A few experimental works on the measurements of the thermophysical properties of nanofluids have been reported, and relevant theoretical models have been developed to predict the correlations between nanofluid and base fluid in terms of various factors, such as particle volume concentration, particle size, particle type, and the properties of base fluid. In [6,7,8,9], when studying the effect of nanoparticle concentration on thermal conductivity enhancement, the authors found that the thermal conductivity enhancement increased nonlinearly with the nanoparticle concentration, while in [10,11,12,13,14], the correlation was found to be linear. In particular, Ceylan et al. [15] found that there exists a limit to nanoparticle loading for an enhancement in the thermal conductivity by suspending the Ag-Cu nanoparticles in pump oil. Beyond the maximum loading, the conductivity can be reduced to the base fluid thermal conductivity instead. For the effect of nanoparticle size, there has been a long-standing debate as to the relationship associated with thermal conductivity. In [16,17,18,19,20], it was found that thermal conductivity enhances with decreasing particle diameters. The main reason for this phenomenon is the mobility of nanoparticles, known as the Brownian velocity, that is inversely related to the particle size, which has been reported by Chon et al. [21]. However, the direct relationship between particle size and thermal conductivity enhancement has also been proven by many researchers [22,23,24,25]. Chen et al. [22] and Timofeeva et al. [26] suggested that the direct relationship is associated with higher thermal resistance at the particle–liquid interface and larger particle size. In addition to these two significant factors on thermal conductivity enhancement, other studies investigating the influence of other factors, such as particle type and base fluid properties, have not come to a uniform conclusion (see the reviews of [27,28]).
The prediction of the thermal conductivity of nanofluids is also a significant issue in the field of heat transfer. In examining the previous literature, most of the existing models are extensions of the classical models of Maxwell [29] and Hamilton et al. [30]. These classical models are applicable for statistically homogeneous and low-volume-fraction nanofluids with randomly dispersed, uniformly sized particles. However, the thermal conductivity is associated with the nanoscale mechanisms, and it is vital to consider the microconvections induced by Brownian motion in addition to particle diffusivity.
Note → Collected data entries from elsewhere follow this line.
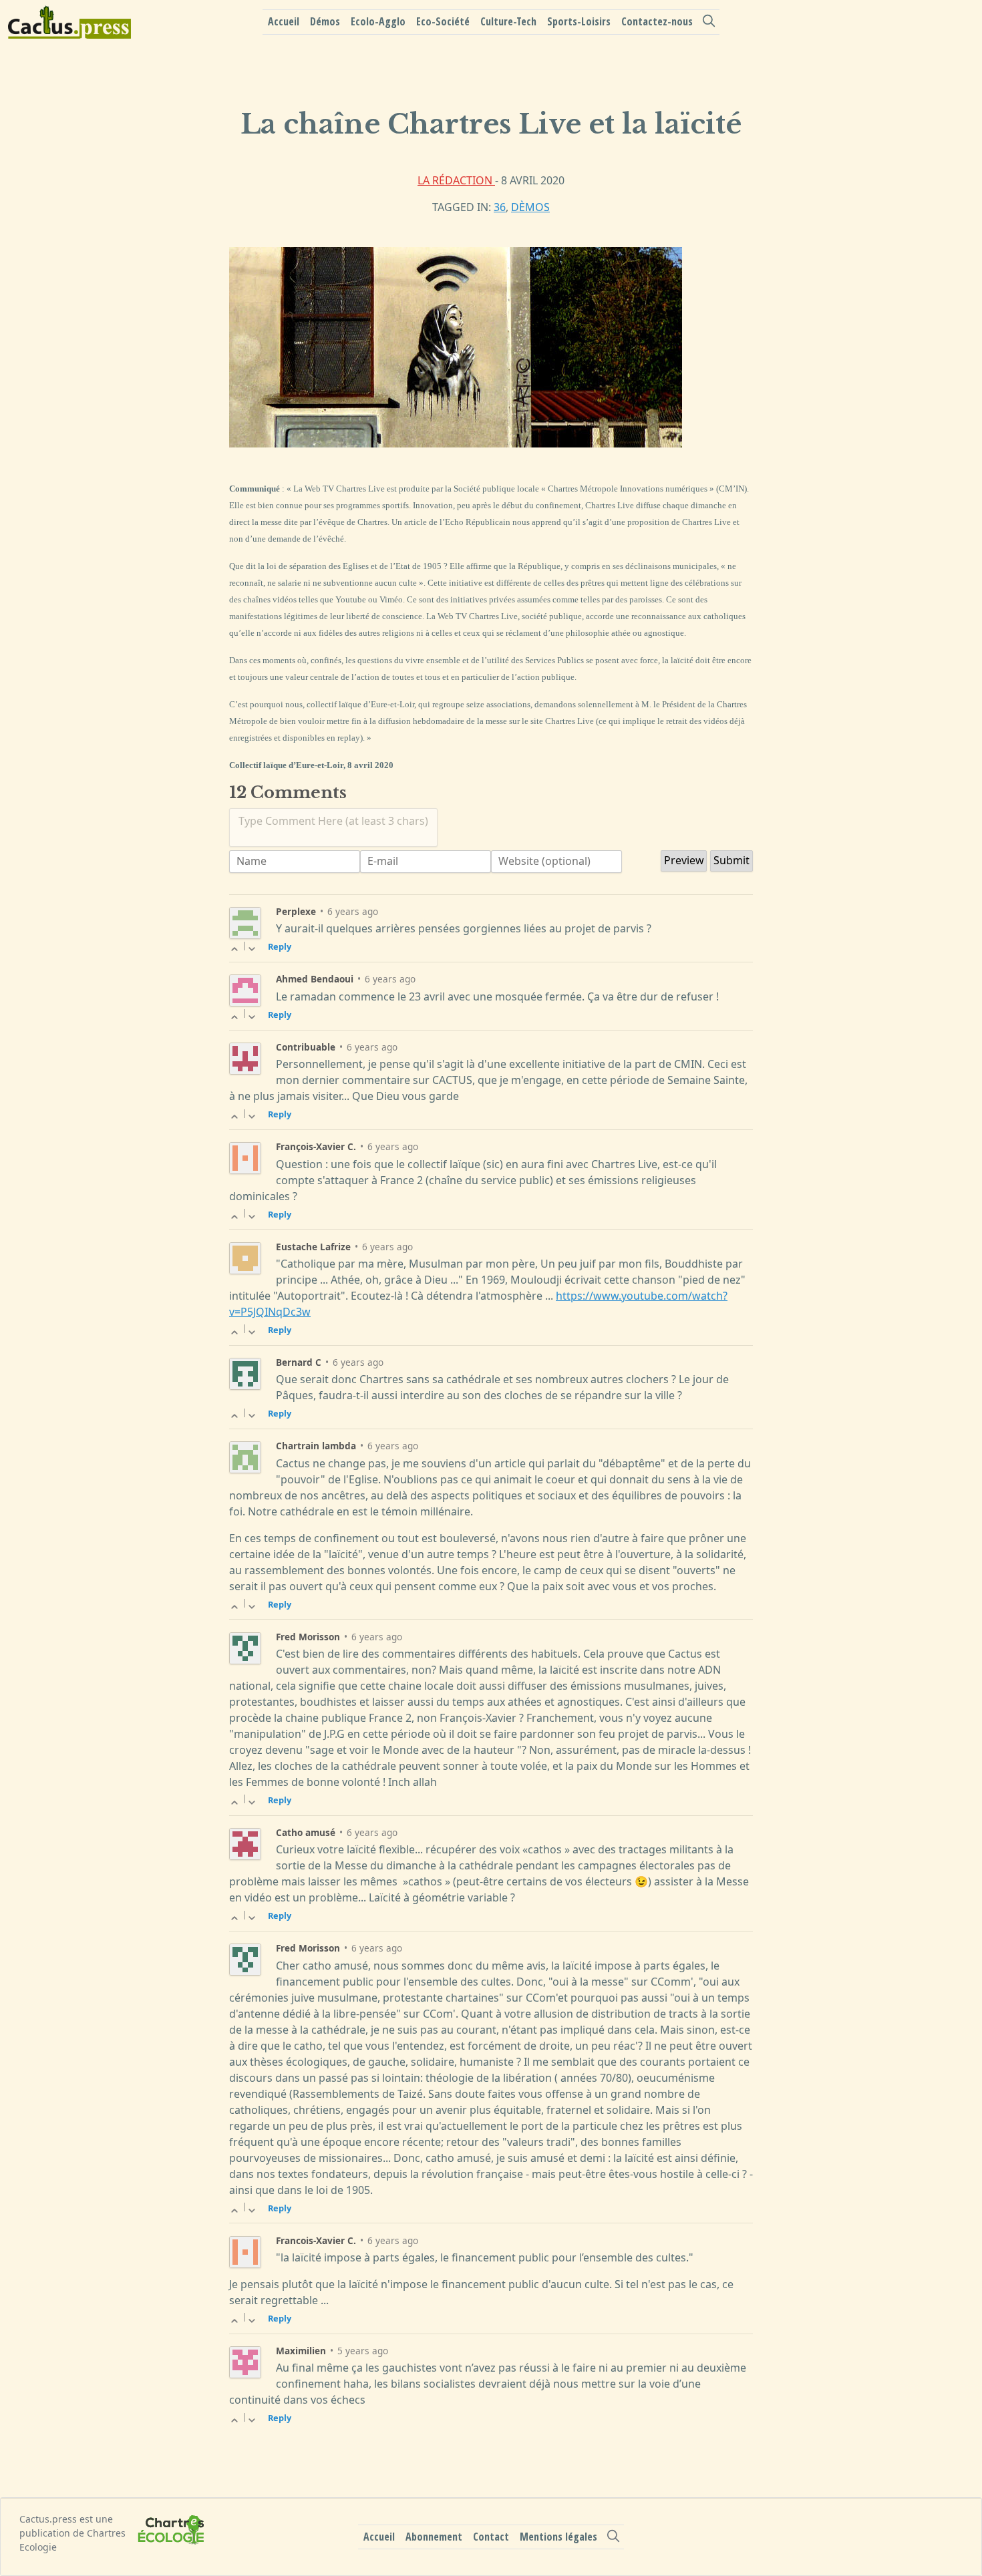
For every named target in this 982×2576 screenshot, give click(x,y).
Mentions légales (558, 2536)
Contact (491, 2536)
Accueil (283, 21)
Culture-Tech (508, 21)
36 (500, 207)
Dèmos (530, 207)
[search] (708, 20)
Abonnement (433, 2536)
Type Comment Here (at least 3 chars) (333, 820)
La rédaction (456, 180)
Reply (279, 946)
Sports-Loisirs (579, 21)
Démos (325, 21)
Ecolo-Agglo (378, 21)
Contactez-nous (657, 21)
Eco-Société (443, 21)
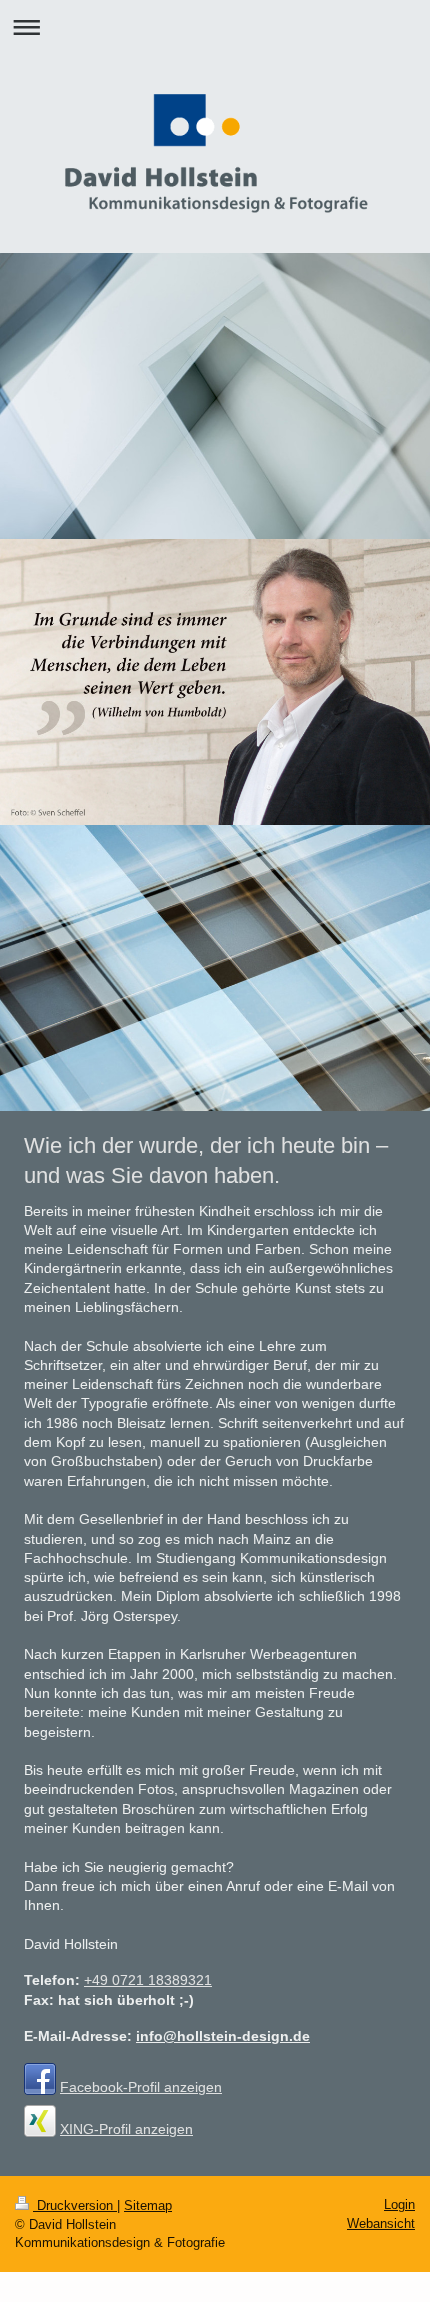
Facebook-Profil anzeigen (141, 2087)
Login (399, 2204)
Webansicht (381, 2223)
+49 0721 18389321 (148, 1980)
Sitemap (148, 2205)
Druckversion (75, 2205)
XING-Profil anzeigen (126, 2129)
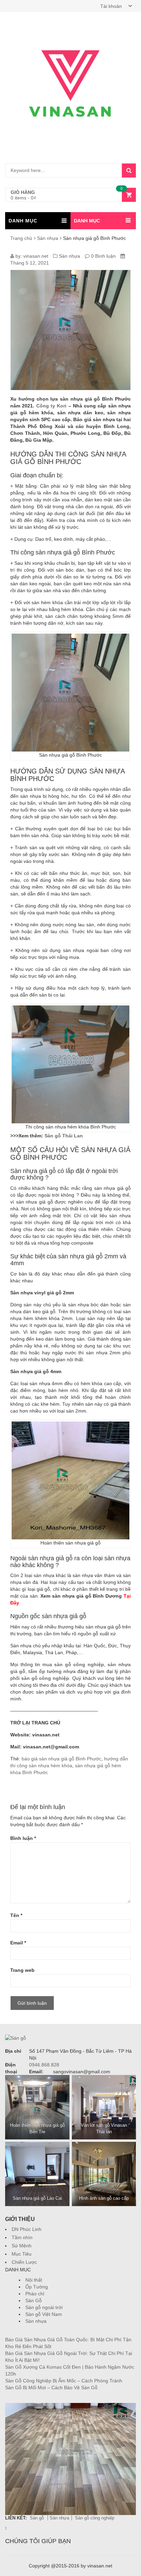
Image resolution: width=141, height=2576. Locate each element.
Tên (16, 1915)
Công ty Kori (51, 405)
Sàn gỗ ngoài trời (44, 2307)
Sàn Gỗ (33, 2300)
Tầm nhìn (22, 2237)
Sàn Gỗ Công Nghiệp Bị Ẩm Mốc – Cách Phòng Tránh (63, 2380)
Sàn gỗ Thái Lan (63, 1135)
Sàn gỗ (37, 2517)
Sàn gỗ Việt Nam (43, 2314)
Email (18, 1942)
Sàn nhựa (47, 238)
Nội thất (33, 2280)
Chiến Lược (24, 2262)
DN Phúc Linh (26, 2229)
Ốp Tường (36, 2287)
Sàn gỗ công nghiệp (94, 2517)
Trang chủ (21, 238)
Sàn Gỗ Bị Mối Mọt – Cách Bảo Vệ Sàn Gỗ (51, 2387)
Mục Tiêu (21, 2254)
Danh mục (87, 220)
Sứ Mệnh (21, 2245)
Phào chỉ (34, 2293)
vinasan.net (35, 256)
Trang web (22, 1970)
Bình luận (23, 1838)
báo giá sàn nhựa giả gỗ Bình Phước (61, 1758)
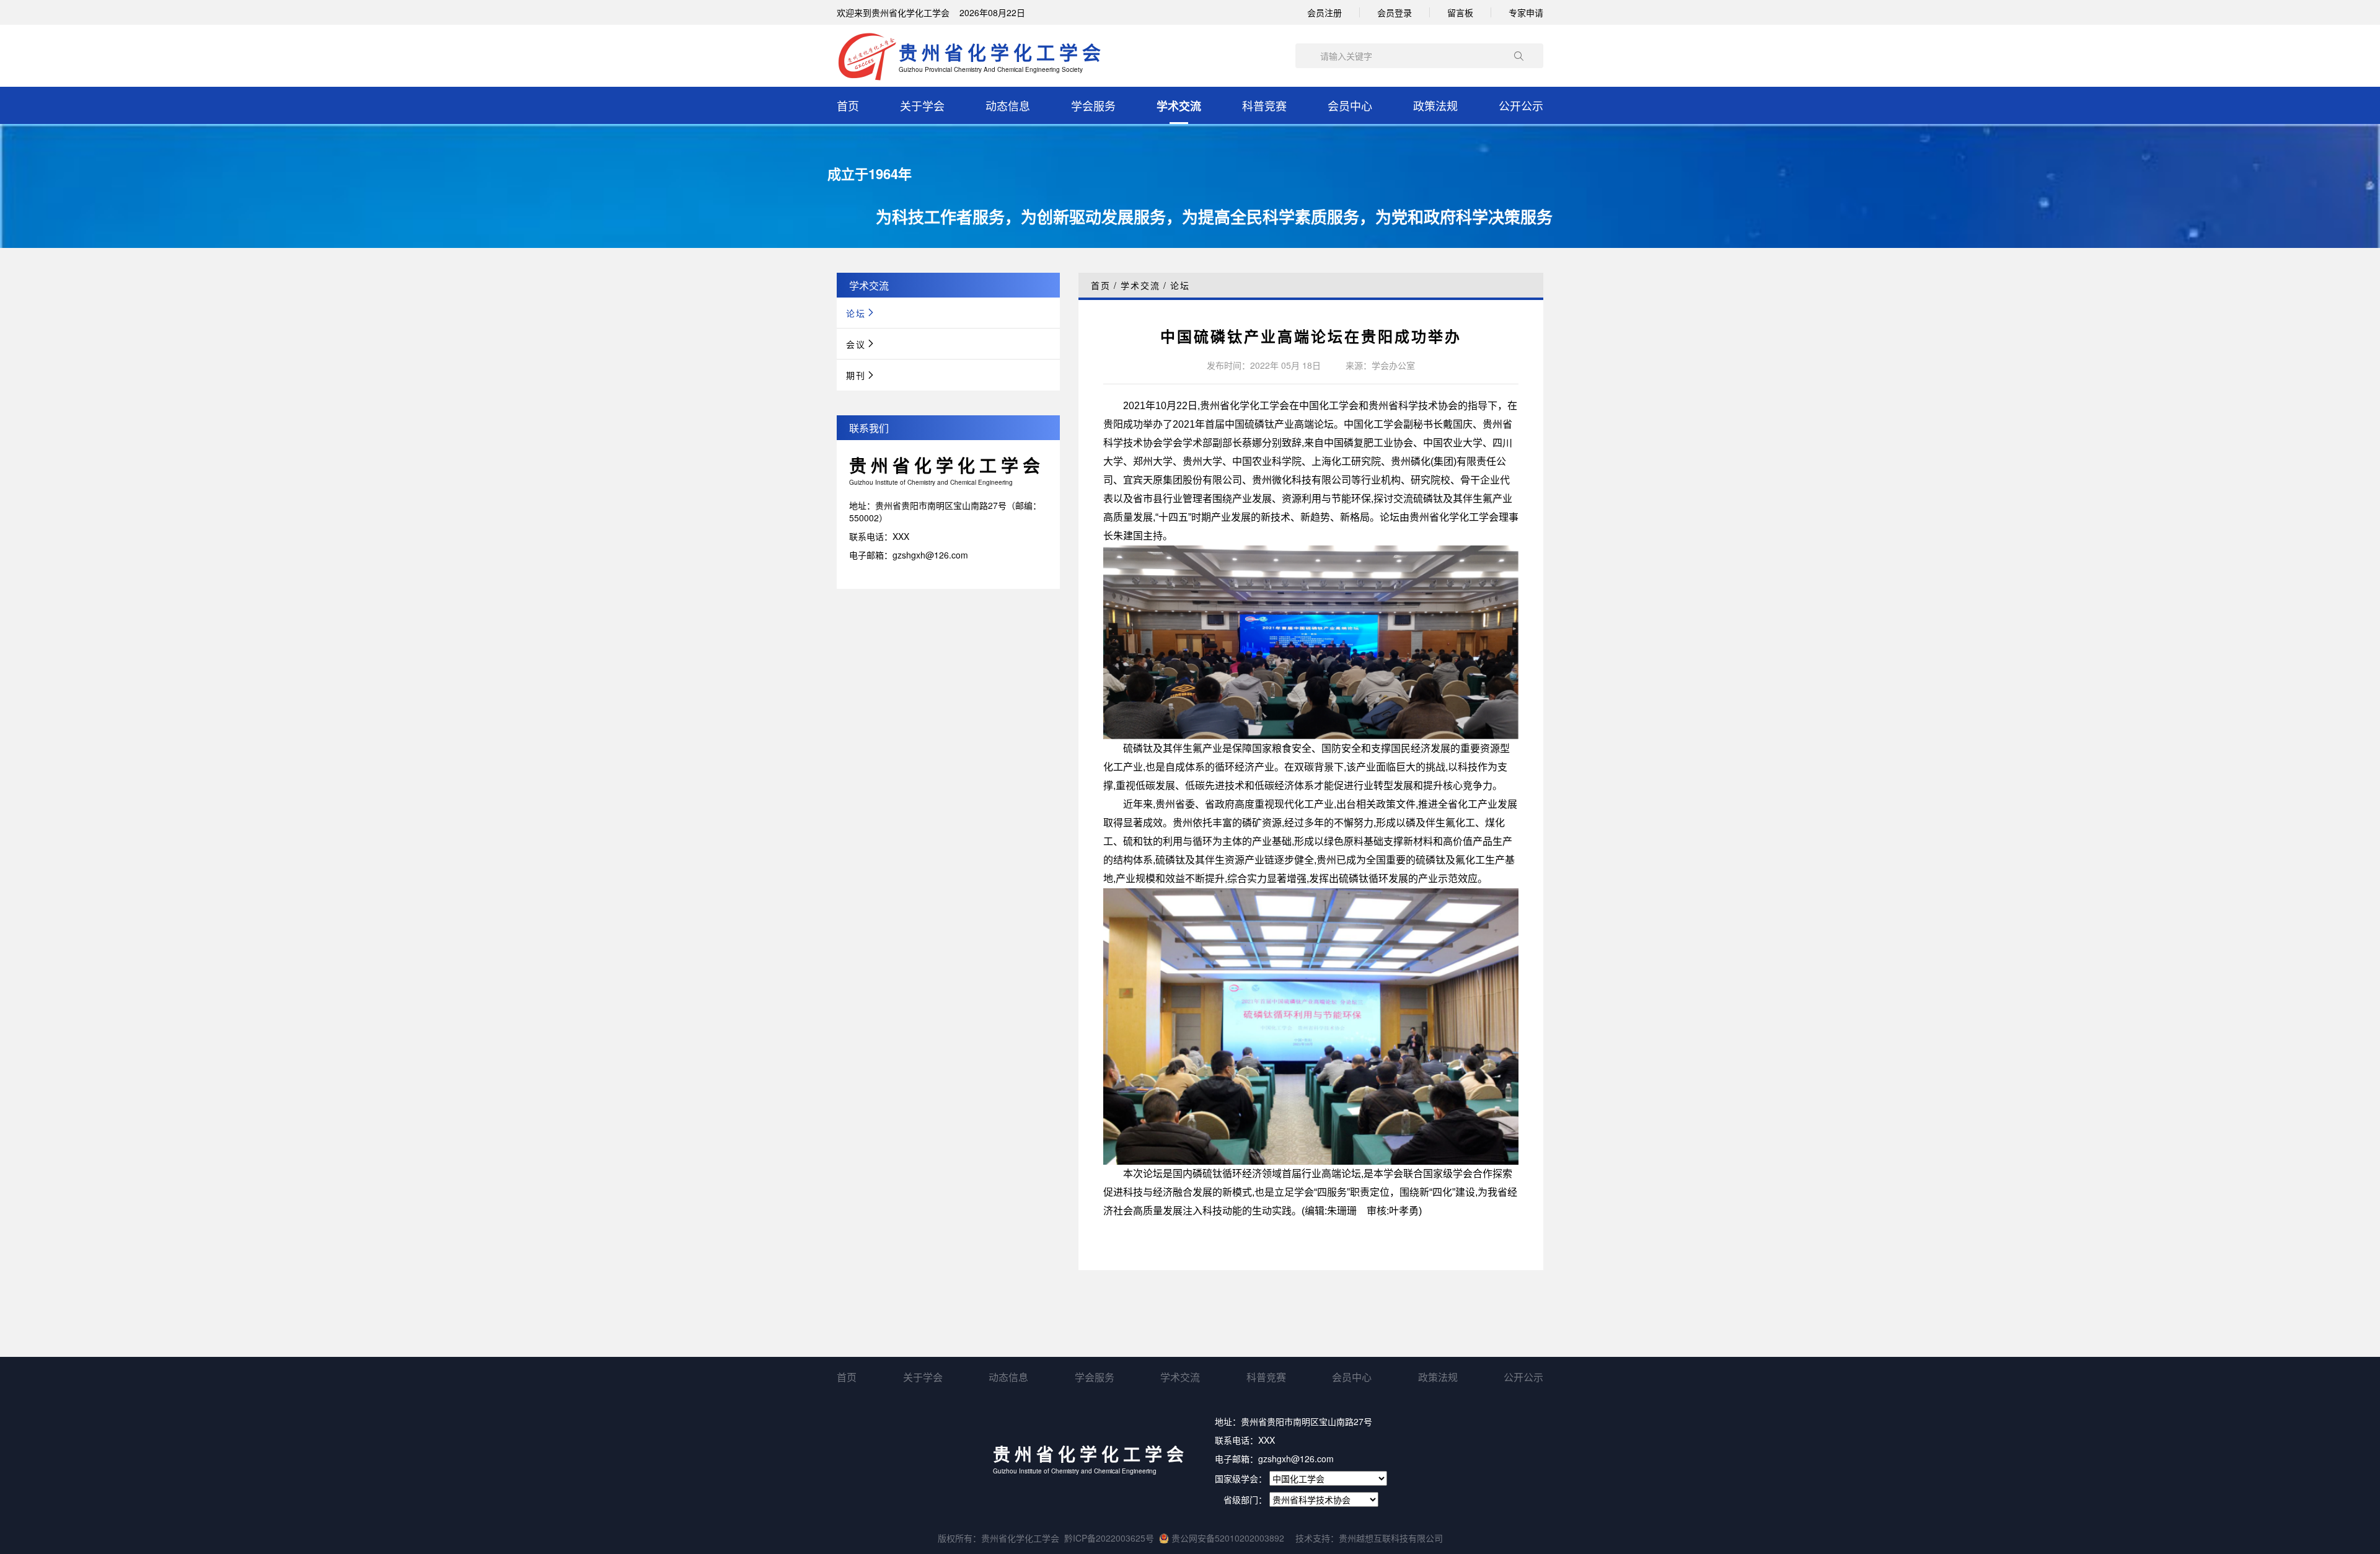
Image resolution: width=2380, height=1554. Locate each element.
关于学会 (922, 105)
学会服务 (1093, 105)
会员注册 (1324, 12)
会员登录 (1394, 12)
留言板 (1460, 12)
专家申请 (1526, 12)
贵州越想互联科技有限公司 (1391, 1538)
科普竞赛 (1264, 105)
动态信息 (1007, 105)
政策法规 (1435, 105)
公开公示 (1521, 105)
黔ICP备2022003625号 (1109, 1538)
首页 (848, 105)
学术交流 (1179, 106)
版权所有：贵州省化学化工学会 (998, 1538)
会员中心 (1350, 105)
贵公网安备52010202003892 (1226, 1538)
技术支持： (1317, 1538)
In addition, for the nanoscale colloidal systems, there are electrostatic interactions between colloidal particles when using the electrolyte solution as the base fluid (such as molten salt) [31,32,33]. To improve the predictions, further research [34,35,36] identified and formulated the nanoscale mechanisms, including the effects of the nanoparticle–matrix interfacial layer, nanoparticle Brownian motion, and nanoparticle clusters/aggregates. Unfortunately, each of the various conclusions is typically applied to limited data, and there appears to be no agreed mechanism or theory to predict the improved thermal conductivity of nanofluids. Furthermore, none of the models mentioned above can compare the magnitude of the effect of different parameters on thermal conductivity.
In this paper, the thermal conductivity of water-based and ethanol-based nanofluids containing aluminum oxide, copper oxide, and monolayer graphene oxide was studied using the transient heat source method. This study aims to construct a novel model using dimensional analysis for assessing the magnitude of the effect of different elements, as well as to develop a semi-empirical formulation based on experimental data.

2. Experimental Method

2.1. Nanofluid Preparation

Nanoparticles are generally classified into three categories: metal oxide particles, metal nanoparticles, and carbon or carbide. To increase the comparability of the experiments, different commercial nanoparticles (from Xidian Chemical Technology, Tianjin, China), Al2O3 (5 nm, 50 nm, 100 nm), CuO (100 nm), and monolayer graphene oxide (thickness: 0.8 nm, 1 nm; sheet diameter: 0.5–5 μm), were chosen to prepare the nanofluids, with water and ethanol serving as the base fluids. The corresponding nanofluids were prepared using a two-step method. All chemicals were used without any additional purification. Before measuring the thermal conductivity of each sample, a Nanolink S900 nanoparticle sizer was used to check the uniformity of the particle distribution. Figure 1 shows two distinct particle size distributions of Al2O3–H2O nanofluids using the instrument. As seen in Figure 1, the particle size distributions of used nanofluids are all narrow and single-peaked without large particles or odd peaks. This indicates that the particles inside the nanofluids are uniformly distributed without agglomeration, which meets the experimental requirements of this study.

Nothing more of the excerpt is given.